String Quartet No. 1 (1908)
by Béla Bartók (Nagyszentmiklós,
Hungary [now Sînnicolau Mare, Romania], 1881 – New
York, 1945)
Looking back on his early years from the vantage point of his mid-forties, Béla Bartók considered his String Quartet No. 1, written at the age of 27, to be his first composition truly representative of his mature style. He had written a great deal of music before that time, including highly successful orchestral works like the Kossuth Symphony. But these were written in a nationalistic-Romantic manner that Bartók later disavowed, after discovering the old Hungarian peasant music that changed his life and his artistic outlook forever.
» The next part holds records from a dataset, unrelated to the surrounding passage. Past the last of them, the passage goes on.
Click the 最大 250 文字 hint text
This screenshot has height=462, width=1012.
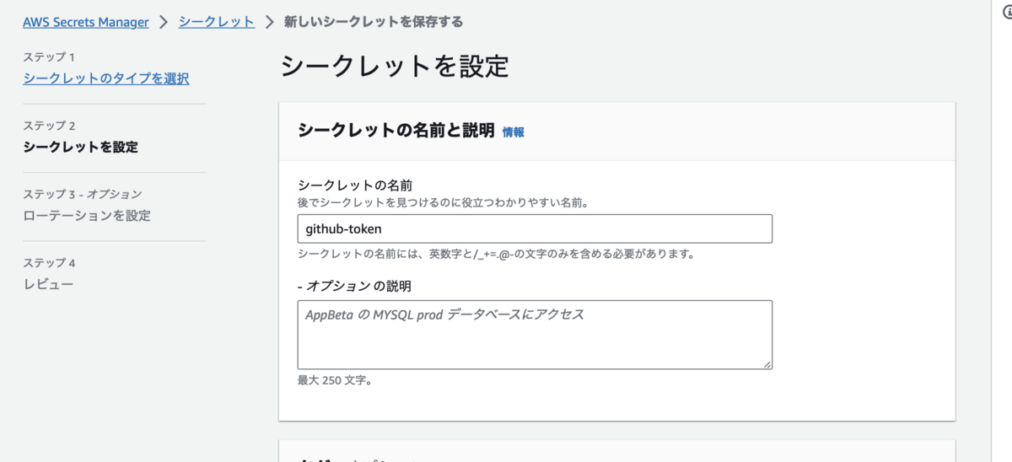[x=335, y=380]
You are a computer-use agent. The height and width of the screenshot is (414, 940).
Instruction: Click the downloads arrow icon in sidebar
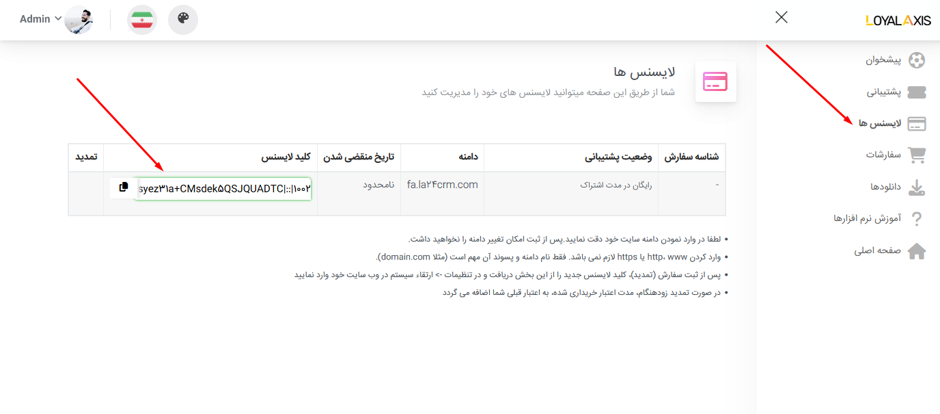(917, 187)
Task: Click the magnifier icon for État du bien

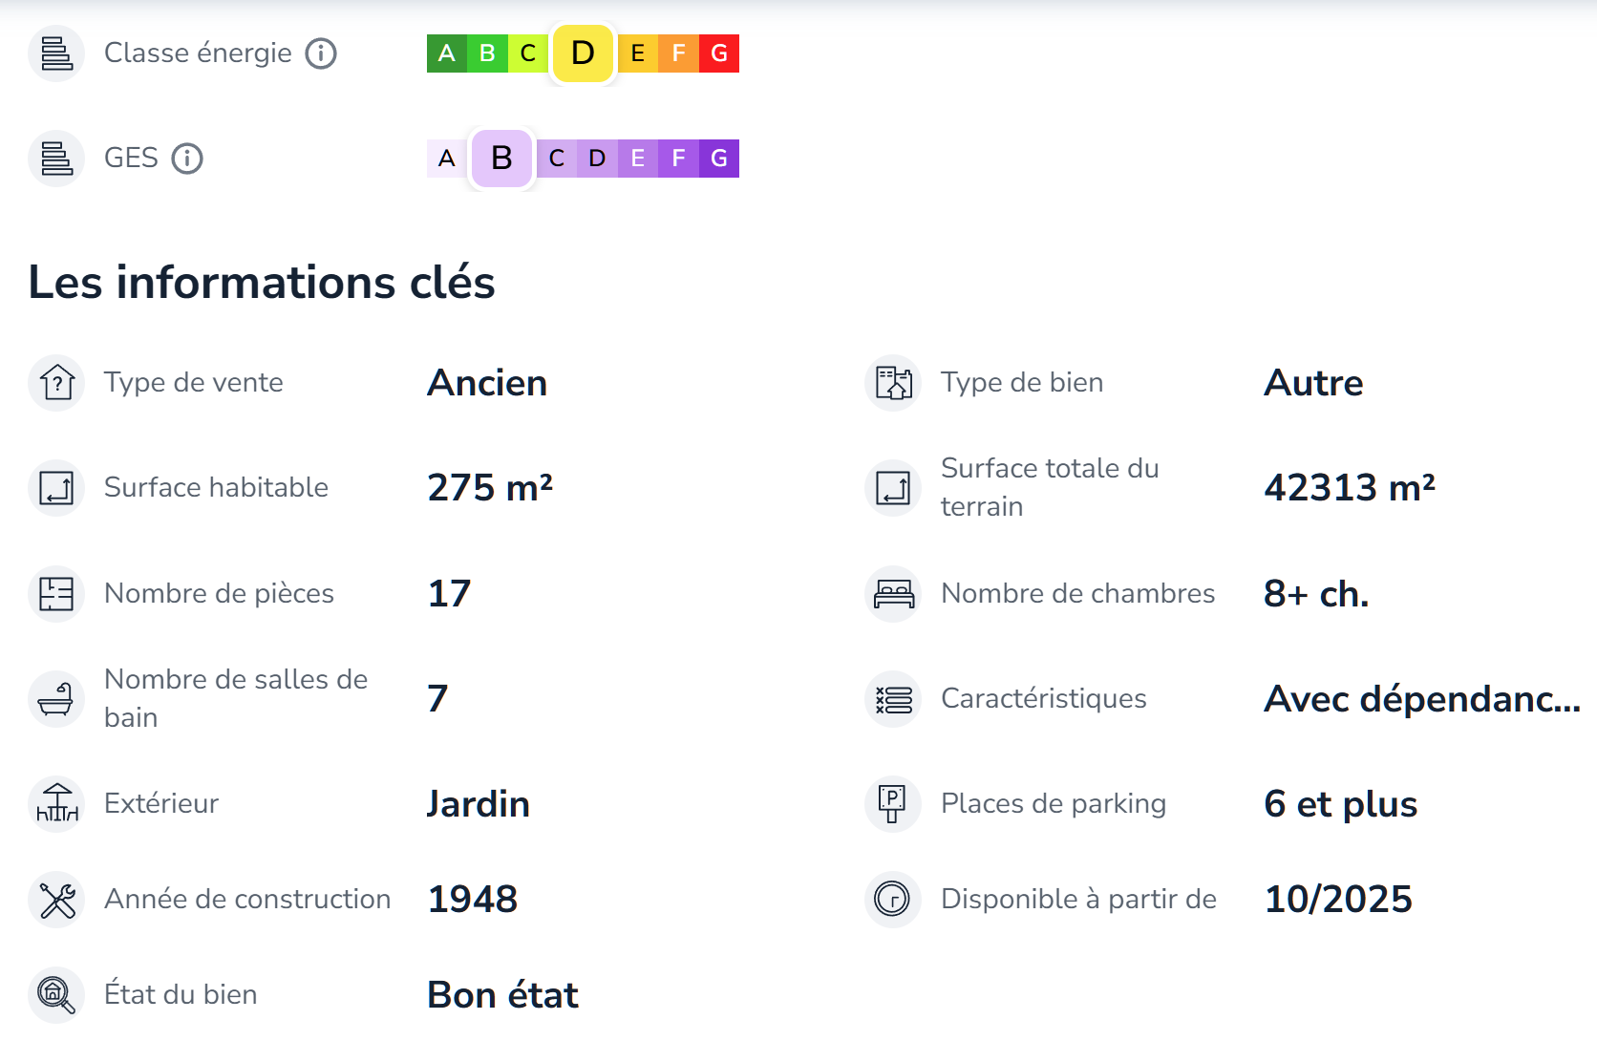Action: click(55, 994)
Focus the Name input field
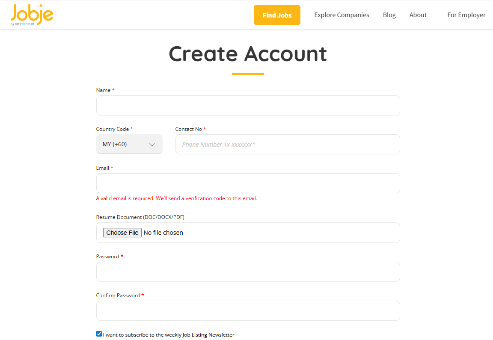 pos(248,105)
The First Quartet, completed in 1908, is one of the first Bartók works to show signs of this major change. The work stands on the cusp of a new era, combining the influence of folk song with the other important influence that had reached Bartók at around the same time, namely, the new French music of Debussy and Ravel. On a personal level, Bartók was going through an emotional crisis at the time, having been rejected by the violinist Stefi Geyer, with whom he was passionately in love and for whom he had written a violin concerto that started with a characteristic ascending motif identified by Bartók himself as Geyer's theme. The opening motif in the quartet’s mournful first movement is a kind of reversal of the Stefi Geyer theme, turned upside down; it is developed in a dense, highly chromatic post-Romantic polyphonic style introduced by a duo of violins. Then the fog lifts, and we hear an impassioned viola solo written in a distinctly Hungarian style (though not yet in the style of the old folksongs Bartók had discovered), followed by a flowing pentatonic melody intoned by the cello. One feels why Bartók’s friend and colleague Zoltán Kodály referred to this quartet as “return to life.” The polyphony later returns, but, as Hungarian musicologist János Kárpáti has noted, it has been “transposed an octave higher into an ‘ethereal sphere’ [representing] a tone of ‘transfiguration’,” and bringing “solace” to the music.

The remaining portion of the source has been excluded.